__Job item__: Output the items from the line containing "I want to click on yc-axis-label: YC, so" through the line containing "bottom-divider is located" as a JSON list of strings, one string per line, leaving out blank lines.

=-=-=

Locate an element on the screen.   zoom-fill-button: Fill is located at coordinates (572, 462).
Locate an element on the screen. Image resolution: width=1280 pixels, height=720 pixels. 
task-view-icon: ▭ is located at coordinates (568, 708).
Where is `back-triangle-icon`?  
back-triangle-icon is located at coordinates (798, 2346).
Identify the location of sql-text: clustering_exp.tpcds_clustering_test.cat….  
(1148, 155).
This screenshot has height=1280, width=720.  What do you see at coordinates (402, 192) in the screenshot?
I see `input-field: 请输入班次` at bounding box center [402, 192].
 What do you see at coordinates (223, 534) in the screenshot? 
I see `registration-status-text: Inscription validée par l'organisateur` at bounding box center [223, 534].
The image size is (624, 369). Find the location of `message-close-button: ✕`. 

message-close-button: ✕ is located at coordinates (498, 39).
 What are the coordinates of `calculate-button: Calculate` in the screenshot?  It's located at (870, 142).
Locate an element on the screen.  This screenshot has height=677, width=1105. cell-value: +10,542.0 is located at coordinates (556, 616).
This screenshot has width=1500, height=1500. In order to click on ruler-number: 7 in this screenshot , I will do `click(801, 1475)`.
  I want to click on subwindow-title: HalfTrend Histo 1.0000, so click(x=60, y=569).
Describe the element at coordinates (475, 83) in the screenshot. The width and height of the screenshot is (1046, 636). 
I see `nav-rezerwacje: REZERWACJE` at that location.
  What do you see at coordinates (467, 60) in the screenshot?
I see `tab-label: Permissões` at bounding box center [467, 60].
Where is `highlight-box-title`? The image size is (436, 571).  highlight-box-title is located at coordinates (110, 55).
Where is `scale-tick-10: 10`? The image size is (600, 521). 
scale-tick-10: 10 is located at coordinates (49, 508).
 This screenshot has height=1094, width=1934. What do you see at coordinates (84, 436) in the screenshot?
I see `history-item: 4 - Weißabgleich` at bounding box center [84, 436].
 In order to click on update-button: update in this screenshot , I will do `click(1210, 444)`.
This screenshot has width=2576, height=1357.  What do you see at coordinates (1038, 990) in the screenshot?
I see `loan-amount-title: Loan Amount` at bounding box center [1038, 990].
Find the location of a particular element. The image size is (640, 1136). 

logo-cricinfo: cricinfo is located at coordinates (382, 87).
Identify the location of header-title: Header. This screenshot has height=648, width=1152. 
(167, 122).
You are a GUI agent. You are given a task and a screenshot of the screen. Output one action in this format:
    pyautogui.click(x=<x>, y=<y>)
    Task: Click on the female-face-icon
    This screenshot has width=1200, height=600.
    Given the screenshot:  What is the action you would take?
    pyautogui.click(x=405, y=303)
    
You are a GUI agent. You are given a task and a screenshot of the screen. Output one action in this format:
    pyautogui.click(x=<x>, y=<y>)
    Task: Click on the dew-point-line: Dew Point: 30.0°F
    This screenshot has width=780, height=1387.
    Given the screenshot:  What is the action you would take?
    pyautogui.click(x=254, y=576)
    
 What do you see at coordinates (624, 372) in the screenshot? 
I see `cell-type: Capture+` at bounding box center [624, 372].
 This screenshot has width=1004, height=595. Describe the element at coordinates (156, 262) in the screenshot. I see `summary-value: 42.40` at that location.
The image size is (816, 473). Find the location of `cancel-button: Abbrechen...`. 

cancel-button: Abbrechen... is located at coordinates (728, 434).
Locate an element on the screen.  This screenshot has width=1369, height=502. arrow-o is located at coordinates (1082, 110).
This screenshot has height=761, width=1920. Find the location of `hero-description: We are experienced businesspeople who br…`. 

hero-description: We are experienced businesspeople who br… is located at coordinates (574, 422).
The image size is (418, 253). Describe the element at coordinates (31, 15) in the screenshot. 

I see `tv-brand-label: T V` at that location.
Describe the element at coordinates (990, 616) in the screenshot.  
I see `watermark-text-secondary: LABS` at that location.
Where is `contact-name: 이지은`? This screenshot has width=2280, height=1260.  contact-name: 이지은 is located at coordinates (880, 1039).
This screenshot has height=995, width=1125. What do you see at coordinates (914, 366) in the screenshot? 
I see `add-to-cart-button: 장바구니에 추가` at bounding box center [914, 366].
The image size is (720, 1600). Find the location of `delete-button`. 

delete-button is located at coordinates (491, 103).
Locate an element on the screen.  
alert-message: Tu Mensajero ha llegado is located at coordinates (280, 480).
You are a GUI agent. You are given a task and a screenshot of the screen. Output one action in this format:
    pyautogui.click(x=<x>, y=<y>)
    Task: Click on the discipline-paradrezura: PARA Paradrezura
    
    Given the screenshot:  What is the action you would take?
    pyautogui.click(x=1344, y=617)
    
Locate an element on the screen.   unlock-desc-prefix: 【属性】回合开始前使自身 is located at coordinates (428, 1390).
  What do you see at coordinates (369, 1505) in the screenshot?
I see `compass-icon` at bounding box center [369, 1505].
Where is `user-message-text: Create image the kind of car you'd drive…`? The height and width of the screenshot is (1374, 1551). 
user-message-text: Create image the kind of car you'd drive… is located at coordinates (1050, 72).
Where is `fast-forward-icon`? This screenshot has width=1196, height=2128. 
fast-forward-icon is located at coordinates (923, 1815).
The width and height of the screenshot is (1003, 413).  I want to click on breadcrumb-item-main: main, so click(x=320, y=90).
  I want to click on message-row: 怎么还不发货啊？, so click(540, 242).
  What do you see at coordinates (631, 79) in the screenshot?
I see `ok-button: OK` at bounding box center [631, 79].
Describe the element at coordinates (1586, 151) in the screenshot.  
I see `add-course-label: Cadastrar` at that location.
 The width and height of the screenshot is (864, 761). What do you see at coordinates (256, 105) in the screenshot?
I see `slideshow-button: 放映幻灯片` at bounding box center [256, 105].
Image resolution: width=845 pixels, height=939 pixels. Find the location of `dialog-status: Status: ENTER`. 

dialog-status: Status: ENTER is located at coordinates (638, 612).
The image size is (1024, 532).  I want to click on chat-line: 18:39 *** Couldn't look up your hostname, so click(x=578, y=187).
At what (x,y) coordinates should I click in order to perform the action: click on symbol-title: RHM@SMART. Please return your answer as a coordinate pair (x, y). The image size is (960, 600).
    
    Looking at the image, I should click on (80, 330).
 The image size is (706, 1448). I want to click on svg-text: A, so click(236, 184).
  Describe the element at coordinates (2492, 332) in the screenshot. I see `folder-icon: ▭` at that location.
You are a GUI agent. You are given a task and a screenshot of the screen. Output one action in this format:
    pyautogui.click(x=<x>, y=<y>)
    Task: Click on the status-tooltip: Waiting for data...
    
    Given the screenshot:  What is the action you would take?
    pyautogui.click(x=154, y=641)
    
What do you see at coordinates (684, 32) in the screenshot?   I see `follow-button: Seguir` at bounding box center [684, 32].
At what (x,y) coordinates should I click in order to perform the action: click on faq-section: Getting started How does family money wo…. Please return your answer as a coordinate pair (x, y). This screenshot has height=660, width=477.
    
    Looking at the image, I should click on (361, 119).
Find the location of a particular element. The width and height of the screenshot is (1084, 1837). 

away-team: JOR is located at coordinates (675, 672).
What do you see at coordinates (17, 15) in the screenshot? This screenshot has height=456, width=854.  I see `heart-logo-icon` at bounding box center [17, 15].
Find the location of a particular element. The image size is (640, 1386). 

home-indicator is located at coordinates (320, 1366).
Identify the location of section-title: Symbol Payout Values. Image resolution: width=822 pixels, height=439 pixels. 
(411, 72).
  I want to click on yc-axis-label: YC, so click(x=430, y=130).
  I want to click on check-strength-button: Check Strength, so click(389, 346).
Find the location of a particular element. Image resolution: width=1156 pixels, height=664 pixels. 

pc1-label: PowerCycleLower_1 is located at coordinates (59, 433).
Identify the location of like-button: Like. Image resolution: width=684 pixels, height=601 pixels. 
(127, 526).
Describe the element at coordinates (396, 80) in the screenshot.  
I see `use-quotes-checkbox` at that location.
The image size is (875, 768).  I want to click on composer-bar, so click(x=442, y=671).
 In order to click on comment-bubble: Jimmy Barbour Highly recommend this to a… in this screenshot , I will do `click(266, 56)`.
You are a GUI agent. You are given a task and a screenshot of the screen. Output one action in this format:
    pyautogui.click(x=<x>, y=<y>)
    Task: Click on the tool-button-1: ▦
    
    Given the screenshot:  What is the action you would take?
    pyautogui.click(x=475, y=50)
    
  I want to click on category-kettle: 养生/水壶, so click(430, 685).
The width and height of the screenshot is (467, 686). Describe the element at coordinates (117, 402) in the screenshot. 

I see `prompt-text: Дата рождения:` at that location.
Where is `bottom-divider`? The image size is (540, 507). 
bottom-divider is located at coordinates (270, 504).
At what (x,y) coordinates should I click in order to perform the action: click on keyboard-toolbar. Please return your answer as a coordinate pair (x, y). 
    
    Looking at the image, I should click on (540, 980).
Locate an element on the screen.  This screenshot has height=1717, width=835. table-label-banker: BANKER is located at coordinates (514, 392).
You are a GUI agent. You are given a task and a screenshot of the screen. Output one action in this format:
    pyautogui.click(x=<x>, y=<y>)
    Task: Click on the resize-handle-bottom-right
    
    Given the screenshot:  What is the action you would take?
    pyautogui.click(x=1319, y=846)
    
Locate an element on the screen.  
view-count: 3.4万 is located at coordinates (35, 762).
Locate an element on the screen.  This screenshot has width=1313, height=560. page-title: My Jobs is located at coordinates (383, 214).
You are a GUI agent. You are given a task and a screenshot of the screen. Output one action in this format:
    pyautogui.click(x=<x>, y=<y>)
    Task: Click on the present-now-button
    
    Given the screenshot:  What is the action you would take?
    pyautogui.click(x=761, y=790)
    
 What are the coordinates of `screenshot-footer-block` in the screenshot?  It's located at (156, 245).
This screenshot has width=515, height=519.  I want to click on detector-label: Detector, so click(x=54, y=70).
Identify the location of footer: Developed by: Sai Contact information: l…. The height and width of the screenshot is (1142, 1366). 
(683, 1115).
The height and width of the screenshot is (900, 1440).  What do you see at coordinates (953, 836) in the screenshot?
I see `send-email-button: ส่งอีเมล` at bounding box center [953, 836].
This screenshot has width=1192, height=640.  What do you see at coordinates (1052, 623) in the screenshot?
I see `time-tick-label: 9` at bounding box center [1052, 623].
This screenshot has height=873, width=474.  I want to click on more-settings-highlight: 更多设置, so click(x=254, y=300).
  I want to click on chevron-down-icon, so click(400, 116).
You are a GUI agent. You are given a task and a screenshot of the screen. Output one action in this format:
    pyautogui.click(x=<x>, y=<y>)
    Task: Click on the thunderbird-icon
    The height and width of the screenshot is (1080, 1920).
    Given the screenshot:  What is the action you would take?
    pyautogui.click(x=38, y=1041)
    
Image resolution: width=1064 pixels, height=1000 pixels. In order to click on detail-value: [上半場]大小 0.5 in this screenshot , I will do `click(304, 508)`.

=-=-=

__Response below__:
[
  "  I want to click on yc-axis-label: YC, so click(x=430, y=130).",
  "  I want to click on check-strength-button: Check Strength, so click(389, 346).",
  "Find the location of a particular element. Image resolution: width=1156 pixels, height=664 pixels. ",
  "pc1-label: PowerCycleLower_1 is located at coordinates (59, 433).",
  "Identify the location of like-button: Like. Image resolution: width=684 pixels, height=601 pixels. ",
  "(127, 526).",
  "Describe the element at coordinates (396, 80) in the screenshot.  ",
  "I see `use-quotes-checkbox` at that location.",
  "The image size is (875, 768).  I want to click on composer-bar, so click(x=442, y=671).",
  " In order to click on comment-bubble: Jimmy Barbour Highly recommend this to a… in this screenshot , I will do `click(266, 56)`.",
  "You are a GUI agent. You are given a task and a screenshot of the screen. Output one action in this format:",
  "    pyautogui.click(x=<x>, y=<y>)",
  "    Task: Click on the tool-button-1: ▦",
  "    Given the screenshot:  What is the action you would take?",
  "    pyautogui.click(x=475, y=50)",
  "  I want to click on category-kettle: 养生/水壶, so click(430, 685).",
  "The width and height of the screenshot is (467, 686). Describe the element at coordinates (117, 402) in the screenshot. ",
  "I see `prompt-text: Дата рождения:` at that location.",
  "Where is `bottom-divider`? The image size is (540, 507). ",
  "bottom-divider is located at coordinates (270, 504)."
]